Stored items
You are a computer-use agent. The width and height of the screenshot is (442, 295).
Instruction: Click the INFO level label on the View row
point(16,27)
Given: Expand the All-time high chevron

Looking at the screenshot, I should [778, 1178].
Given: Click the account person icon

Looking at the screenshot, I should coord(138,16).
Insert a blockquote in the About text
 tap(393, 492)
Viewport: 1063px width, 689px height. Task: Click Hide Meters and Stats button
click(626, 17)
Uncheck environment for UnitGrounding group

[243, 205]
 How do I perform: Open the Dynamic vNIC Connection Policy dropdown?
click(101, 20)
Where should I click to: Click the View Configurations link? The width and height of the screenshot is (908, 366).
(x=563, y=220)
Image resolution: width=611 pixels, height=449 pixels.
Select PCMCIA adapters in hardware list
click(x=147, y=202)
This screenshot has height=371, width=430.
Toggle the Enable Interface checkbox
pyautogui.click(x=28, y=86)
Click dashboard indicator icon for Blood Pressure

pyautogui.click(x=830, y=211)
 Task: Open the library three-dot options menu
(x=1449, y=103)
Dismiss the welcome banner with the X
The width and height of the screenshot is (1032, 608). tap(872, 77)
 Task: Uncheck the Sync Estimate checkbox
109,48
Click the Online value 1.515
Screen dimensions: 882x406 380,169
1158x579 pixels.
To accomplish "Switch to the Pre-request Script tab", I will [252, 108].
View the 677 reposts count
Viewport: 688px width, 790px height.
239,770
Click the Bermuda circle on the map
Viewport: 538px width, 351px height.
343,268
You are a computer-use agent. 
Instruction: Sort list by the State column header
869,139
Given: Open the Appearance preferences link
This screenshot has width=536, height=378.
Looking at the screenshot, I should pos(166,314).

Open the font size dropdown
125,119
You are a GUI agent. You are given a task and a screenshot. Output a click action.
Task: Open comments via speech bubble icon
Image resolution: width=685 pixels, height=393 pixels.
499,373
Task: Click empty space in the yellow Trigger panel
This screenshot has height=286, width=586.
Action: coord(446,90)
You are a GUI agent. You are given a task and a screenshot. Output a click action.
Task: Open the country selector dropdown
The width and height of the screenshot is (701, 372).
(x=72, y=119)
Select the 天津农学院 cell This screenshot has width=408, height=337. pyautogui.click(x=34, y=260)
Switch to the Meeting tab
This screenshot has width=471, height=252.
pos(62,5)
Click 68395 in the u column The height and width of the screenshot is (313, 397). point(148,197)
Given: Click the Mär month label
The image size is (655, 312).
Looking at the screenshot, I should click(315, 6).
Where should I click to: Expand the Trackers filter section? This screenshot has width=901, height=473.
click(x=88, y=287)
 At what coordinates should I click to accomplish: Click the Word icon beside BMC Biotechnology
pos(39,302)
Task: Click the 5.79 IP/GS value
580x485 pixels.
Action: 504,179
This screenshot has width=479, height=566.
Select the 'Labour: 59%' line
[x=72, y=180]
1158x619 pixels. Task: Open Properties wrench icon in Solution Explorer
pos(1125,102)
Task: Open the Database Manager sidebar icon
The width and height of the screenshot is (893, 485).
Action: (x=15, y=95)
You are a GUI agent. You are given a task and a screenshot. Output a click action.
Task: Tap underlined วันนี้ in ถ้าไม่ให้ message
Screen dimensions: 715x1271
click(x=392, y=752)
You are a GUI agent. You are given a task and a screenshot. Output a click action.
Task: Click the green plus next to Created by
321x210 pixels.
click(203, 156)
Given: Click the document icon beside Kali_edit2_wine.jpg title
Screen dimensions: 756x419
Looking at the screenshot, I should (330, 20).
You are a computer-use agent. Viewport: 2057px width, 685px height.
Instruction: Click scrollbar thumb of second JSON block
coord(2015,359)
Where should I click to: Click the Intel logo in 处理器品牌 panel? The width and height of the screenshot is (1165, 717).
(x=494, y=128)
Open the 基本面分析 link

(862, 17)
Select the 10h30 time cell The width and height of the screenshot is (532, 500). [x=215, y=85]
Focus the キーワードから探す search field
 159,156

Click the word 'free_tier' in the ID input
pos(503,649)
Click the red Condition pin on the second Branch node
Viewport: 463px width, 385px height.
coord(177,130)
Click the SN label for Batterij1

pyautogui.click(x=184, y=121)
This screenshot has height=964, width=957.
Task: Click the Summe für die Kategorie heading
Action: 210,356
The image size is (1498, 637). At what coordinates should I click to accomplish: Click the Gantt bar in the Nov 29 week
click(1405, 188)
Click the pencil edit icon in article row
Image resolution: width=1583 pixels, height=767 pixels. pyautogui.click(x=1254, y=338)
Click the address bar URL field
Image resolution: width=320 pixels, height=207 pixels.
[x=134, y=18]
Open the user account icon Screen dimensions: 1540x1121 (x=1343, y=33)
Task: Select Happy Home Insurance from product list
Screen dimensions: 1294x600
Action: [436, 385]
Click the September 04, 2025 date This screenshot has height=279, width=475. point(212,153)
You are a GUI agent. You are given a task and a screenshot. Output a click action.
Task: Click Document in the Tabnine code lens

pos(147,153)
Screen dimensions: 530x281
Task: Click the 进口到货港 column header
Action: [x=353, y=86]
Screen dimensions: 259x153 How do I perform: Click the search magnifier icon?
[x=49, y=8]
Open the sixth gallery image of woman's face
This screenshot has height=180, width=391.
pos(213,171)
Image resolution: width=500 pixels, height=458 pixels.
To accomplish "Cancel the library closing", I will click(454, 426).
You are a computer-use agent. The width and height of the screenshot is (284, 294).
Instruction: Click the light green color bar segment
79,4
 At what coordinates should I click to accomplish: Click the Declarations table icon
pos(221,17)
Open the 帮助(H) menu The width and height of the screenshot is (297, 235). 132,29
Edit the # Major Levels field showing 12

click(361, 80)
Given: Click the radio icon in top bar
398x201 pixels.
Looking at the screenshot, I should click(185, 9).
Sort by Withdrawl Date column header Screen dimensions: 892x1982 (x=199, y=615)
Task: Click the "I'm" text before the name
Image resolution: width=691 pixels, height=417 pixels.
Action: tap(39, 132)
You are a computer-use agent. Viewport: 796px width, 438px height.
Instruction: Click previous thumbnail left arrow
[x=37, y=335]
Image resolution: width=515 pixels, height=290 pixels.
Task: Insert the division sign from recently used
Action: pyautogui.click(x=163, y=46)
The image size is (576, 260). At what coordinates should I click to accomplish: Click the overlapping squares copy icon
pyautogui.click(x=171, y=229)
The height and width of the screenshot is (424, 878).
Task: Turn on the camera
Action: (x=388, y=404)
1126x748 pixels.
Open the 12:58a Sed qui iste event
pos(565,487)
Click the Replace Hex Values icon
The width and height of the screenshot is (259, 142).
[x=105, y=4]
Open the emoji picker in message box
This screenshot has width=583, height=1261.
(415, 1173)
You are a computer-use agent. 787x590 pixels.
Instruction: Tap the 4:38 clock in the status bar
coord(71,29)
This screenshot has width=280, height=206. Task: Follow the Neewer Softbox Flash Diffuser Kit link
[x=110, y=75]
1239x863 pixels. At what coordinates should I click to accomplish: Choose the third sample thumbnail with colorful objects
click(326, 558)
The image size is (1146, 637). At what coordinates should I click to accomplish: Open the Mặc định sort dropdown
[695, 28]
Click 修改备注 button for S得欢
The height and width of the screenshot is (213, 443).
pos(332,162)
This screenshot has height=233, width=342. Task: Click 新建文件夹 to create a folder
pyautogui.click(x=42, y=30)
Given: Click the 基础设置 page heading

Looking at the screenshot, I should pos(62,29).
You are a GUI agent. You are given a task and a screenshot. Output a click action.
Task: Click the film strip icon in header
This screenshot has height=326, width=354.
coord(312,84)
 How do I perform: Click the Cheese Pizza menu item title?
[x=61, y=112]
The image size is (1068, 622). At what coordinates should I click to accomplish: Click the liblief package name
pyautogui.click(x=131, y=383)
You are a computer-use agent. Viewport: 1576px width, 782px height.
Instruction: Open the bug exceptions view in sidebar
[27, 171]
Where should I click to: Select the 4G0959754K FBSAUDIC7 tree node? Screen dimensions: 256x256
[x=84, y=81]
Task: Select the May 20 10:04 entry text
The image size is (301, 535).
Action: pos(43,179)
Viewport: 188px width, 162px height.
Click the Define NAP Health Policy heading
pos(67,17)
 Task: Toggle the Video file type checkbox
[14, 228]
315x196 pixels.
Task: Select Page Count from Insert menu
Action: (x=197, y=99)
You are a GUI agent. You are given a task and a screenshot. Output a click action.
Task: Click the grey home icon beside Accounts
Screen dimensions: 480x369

Exercise requirements
The expected result is an exact transcription of the lines from the one containing "Task: Click the grey" through the end of the records above; please include both ends.

Solved exercise
Task: Click the grey home icon beside Accounts
Screen dimensions: 480x369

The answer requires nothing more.